• _DATA IN THIS EXERCISE_:
--------------------------------
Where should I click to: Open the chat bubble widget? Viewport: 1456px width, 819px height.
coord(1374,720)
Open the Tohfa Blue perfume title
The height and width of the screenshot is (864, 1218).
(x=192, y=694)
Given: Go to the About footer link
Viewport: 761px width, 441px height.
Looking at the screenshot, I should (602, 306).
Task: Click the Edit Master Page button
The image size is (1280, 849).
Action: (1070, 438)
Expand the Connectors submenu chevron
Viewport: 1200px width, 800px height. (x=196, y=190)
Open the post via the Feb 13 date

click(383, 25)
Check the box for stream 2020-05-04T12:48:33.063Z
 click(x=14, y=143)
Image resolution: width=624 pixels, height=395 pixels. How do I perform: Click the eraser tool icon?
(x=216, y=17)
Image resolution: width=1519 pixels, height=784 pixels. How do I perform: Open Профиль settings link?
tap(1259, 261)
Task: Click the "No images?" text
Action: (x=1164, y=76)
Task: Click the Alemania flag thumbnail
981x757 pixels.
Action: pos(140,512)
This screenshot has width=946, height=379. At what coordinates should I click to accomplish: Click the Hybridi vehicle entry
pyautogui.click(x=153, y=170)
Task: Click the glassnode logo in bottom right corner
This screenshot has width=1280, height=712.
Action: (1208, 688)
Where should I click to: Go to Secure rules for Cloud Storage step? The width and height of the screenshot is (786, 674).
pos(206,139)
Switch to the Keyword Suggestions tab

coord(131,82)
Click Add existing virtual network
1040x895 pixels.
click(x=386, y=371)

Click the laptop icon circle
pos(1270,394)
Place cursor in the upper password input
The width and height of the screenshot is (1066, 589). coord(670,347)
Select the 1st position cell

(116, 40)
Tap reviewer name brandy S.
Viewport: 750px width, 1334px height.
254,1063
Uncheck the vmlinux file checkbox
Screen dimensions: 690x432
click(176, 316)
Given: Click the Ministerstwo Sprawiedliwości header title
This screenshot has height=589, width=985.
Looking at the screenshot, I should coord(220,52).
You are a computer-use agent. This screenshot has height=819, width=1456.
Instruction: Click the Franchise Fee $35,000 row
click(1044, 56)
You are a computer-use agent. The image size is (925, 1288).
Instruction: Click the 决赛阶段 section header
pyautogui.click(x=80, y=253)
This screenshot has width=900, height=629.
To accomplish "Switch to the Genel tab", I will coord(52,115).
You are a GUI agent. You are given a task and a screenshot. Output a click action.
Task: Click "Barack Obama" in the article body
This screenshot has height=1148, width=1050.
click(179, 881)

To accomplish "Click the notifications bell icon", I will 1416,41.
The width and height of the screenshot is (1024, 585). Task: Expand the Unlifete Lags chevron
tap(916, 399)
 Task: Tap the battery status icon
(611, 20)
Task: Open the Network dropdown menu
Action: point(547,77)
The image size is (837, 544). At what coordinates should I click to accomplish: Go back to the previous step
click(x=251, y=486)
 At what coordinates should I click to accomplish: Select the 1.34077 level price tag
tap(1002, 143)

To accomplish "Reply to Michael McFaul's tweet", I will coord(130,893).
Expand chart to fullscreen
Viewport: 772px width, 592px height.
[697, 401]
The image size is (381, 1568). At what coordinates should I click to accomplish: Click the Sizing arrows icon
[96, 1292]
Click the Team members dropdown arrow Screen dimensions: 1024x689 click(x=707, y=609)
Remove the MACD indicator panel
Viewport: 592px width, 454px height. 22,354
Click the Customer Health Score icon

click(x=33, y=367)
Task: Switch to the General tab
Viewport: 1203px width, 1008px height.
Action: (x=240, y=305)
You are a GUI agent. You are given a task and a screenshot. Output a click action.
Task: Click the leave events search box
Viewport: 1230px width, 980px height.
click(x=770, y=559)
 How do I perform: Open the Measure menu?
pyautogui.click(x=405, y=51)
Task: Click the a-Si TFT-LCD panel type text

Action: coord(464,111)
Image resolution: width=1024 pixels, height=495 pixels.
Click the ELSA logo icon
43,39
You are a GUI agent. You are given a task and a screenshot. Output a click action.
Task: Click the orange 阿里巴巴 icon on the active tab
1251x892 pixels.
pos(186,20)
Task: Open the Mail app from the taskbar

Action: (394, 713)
--------------------------------
• _BRIEF_: Retype the data precisely.

• _ANSWER FOR THE TASK_:
Where should I click to: Open the chat bubble widget? Viewport: 1456px width, 819px height.
coord(1374,720)
Open the Tohfa Blue perfume title
The height and width of the screenshot is (864, 1218).
(x=192, y=694)
Given: Go to the About footer link
Viewport: 761px width, 441px height.
Looking at the screenshot, I should (602, 306).
Task: Click the Edit Master Page button
The image size is (1280, 849).
Action: (1070, 438)
Expand the Connectors submenu chevron
Viewport: 1200px width, 800px height. (x=196, y=190)
Open the post via the Feb 13 date

click(383, 25)
Check the box for stream 2020-05-04T12:48:33.063Z
 click(x=14, y=143)
Image resolution: width=624 pixels, height=395 pixels. How do I perform: Click the eraser tool icon?
(x=216, y=17)
Image resolution: width=1519 pixels, height=784 pixels. How do I perform: Open Профиль settings link?
tap(1259, 261)
Task: Click the "No images?" text
Action: (x=1164, y=76)
Task: Click the Alemania flag thumbnail
981x757 pixels.
Action: pos(140,512)
This screenshot has width=946, height=379. At what coordinates should I click to accomplish: Click the Hybridi vehicle entry
pyautogui.click(x=153, y=170)
Task: Click the glassnode logo in bottom right corner
This screenshot has width=1280, height=712.
Action: (1208, 688)
Where should I click to: Go to Secure rules for Cloud Storage step? The width and height of the screenshot is (786, 674).
pos(206,139)
Switch to the Keyword Suggestions tab

coord(131,82)
Click Add existing virtual network
1040x895 pixels.
click(x=386, y=371)

Click the laptop icon circle
pos(1270,394)
Place cursor in the upper password input
The width and height of the screenshot is (1066, 589). coord(670,347)
Select the 1st position cell

(116, 40)
Tap reviewer name brandy S.
Viewport: 750px width, 1334px height.
254,1063
Uncheck the vmlinux file checkbox
Screen dimensions: 690x432
click(176, 316)
Given: Click the Ministerstwo Sprawiedliwości header title
This screenshot has height=589, width=985.
Looking at the screenshot, I should coord(220,52).
You are a computer-use agent. This screenshot has height=819, width=1456.
Instruction: Click the Franchise Fee $35,000 row
click(1044, 56)
You are a computer-use agent. The image size is (925, 1288).
Instruction: Click the 决赛阶段 section header
pyautogui.click(x=80, y=253)
This screenshot has width=900, height=629.
To accomplish "Switch to the Genel tab", I will coord(52,115).
You are a GUI agent. You are given a task and a screenshot. Output a click action.
Task: Click "Barack Obama" in the article body
This screenshot has height=1148, width=1050.
click(179, 881)

To accomplish "Click the notifications bell icon", I will 1416,41.
The width and height of the screenshot is (1024, 585). Task: Expand the Unlifete Lags chevron
tap(916, 399)
 Task: Tap the battery status icon
(611, 20)
Task: Open the Network dropdown menu
Action: point(547,77)
The image size is (837, 544). At what coordinates should I click to accomplish: Go back to the previous step
click(x=251, y=486)
 At what coordinates should I click to accomplish: Select the 1.34077 level price tag
tap(1002, 143)

To accomplish "Reply to Michael McFaul's tweet", I will coord(130,893).
Expand chart to fullscreen
Viewport: 772px width, 592px height.
[697, 401]
The image size is (381, 1568). At what coordinates should I click to accomplish: Click the Sizing arrows icon
[96, 1292]
Click the Team members dropdown arrow Screen dimensions: 1024x689 click(x=707, y=609)
Remove the MACD indicator panel
Viewport: 592px width, 454px height. 22,354
Click the Customer Health Score icon

click(x=33, y=367)
Task: Switch to the General tab
Viewport: 1203px width, 1008px height.
Action: (x=240, y=305)
You are a GUI agent. You are given a task and a screenshot. Output a click action.
Task: Click the leave events search box
Viewport: 1230px width, 980px height.
click(x=770, y=559)
 How do I perform: Open the Measure menu?
pyautogui.click(x=405, y=51)
Task: Click the a-Si TFT-LCD panel type text

Action: coord(464,111)
Image resolution: width=1024 pixels, height=495 pixels.
Click the ELSA logo icon
43,39
You are a GUI agent. You are given a task and a screenshot. Output a click action.
Task: Click the orange 阿里巴巴 icon on the active tab
1251x892 pixels.
pos(186,20)
Task: Open the Mail app from the taskbar

Action: (394, 713)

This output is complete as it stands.